Quick implementation
.layout {
display: grid;
grid-template-columns: fit-content(15rem) 1fr;
gap: 1.5rem;
min-height: 100dvh;
}
.sidebar {
padding: 1.5rem;
background: oklch(0.25 0.04 260);
color: oklch(0.9 0 0);
}
.content {
padding: 2rem;
}
Prompt this to your LLM
Paste this into ChatGPT, Claude, or any LLM to scaffold the layout.

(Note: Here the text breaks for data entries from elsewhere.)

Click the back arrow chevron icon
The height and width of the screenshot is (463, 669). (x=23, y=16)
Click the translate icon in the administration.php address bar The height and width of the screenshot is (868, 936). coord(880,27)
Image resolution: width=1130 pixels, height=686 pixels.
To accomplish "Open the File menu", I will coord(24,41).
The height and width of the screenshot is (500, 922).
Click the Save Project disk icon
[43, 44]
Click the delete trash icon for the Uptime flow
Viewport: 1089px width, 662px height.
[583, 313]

Build a sidebar + content layout with CSS Grid. Use
grid-template-columns: fit-content(15rem) 1fr so the sidebar
sizes to its content up to 15rem, and the main content takes
the rest. Add a 1.5rem gap. The sidebar should have a dark
oklch background. Make the layout full viewport height with
min-height: 100dvh. Use semantic HTML: nav for the sidebar
and main for the content.
Why this matters
Almost every dashboard, admin panel, and documentation site needs a sidebar layout. fit-content() is the modern approach: the sidebar shrinks to its content when narrow and caps at your chosen maximum, while 1fr gives the content area all remaining space. No media queries needed for the basic structure.
The logic
fit-content(15rem) is equivalent to min(max-content, max(min-content, 15rem)) — in practice it means "be as wide as your content, but never wider than 15rem." The 1fr column absorbs all leftover space. The gap property adds consistent spacing without margin hacks. For a collapsible sidebar, you can toggle the sidebar column to 0fr with a transition.
Accessibility & performance
Wrap the sidebar in a <nav> with aria-label="Main navigation" so screen readers announce it as a landmark. Keep the content in a <main> element. This layout uses no JavaScript and paints in a single grid pass. On small screens, consider stacking the columns with a media query: grid-template-columns: 1fr.